After a valid penetration of the channel’s lower boundary, prices will move with an initial thrust in that direction, but then will often turn back to approach the trendline (B), which invariably provides a selling opportunity.
We’ve all heard the expression, “What goes up, must come down.” This is especially true in commodity markets. It is only a matter of time before a fully entrenched bull market, like live cattle, dies under its own weight.
The news is always bullish at the top, so tops are often elusive and difficult to predict. The outlook for higher prices attracts more willing buyers, who jump in at any price and this propells prices higher. Then without any fundamental change — prices suddenly reverse back down on long liquidation.
I find that the best way to cut through all the positive, market-driving “news” often associated with the top of bull markets, is to have the discipline to rely on well-defined chart patterns.
Reversal patterns that appear on the daily, weekly and monthly charts are reliable tools for identifying a change in trend, especially when they emerge at the height of a bull market.
The first indication that cattle prices were about to turn down was when a two-day reversal provided a sell signal on March 2, 2012. This reversal pattern occurred on the April 2012 futures contract, as prices were challenging the contract high ($131.50).
Further verification of the impending downturn occurred when a two-week reversal materialized on the weekly nearby chart on March 9, 2012, which was followed by the development of a two-month reversal on the monthly nearby chart on March 30, 2012.

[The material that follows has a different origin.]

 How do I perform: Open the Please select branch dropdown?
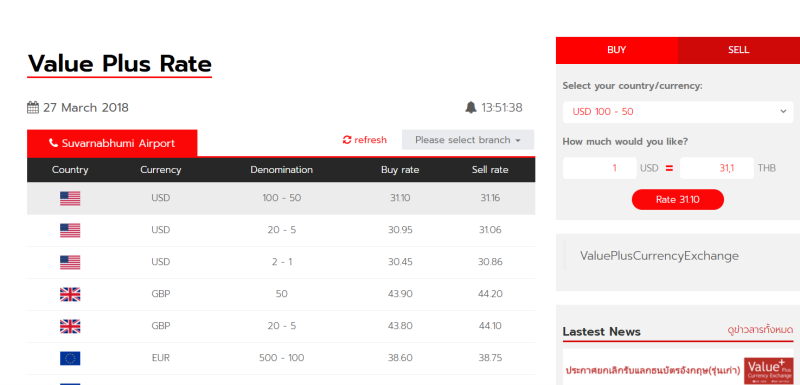click(x=468, y=140)
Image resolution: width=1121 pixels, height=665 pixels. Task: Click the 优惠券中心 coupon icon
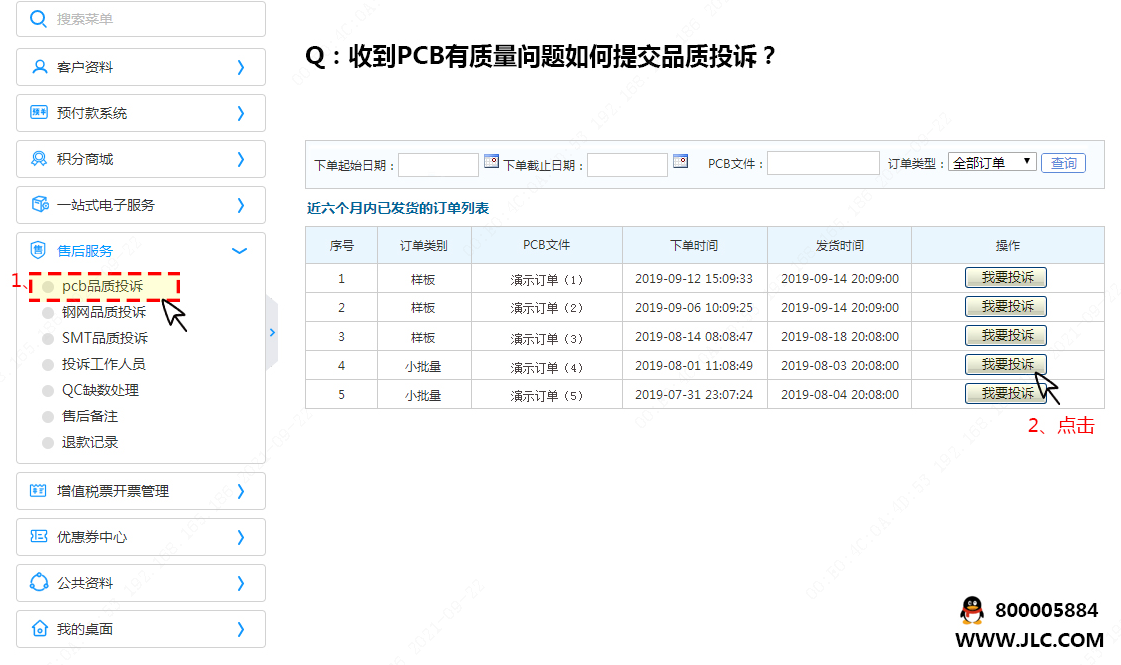(x=40, y=537)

It is not all that uncommon to see a reversal pattern at the top of a rally on the daily charts, but when it is followed by reversal patterns on the weekly and monthly nearby charts, it adds all the more probability of an ensuing downturn.
I’ve illustrated the two-week reversal in the accompanying chart. On the first week, the market advances to new highs, and closes very strong at or near the high of the day.
During the following week, prices open unchanged to slightly higher, but fail to have follow-through strength. Selling picks up, which stalls the advance and prices begin to erode. By week’s end, the market drops to around the preceding week’s low and closes at or near that level.
The two-week reversal is a snapshot of a 180-degree turn in sentiment. On the first week, the longs are comfortable and confident. The market’s performance provides encouragement and reinforces the expectation for greater profits.
The second week’s activity is psychologically damaging. It is a complete turnaround from the preceding week and shakes the confidence of those who are still long the market. The longs respond to weakening prices by exiting (selling) the market.
Keeping a watchful eye for reversal patterns in a bull market can provide insight and an opportunity to hedge prices before a market’s trend changes.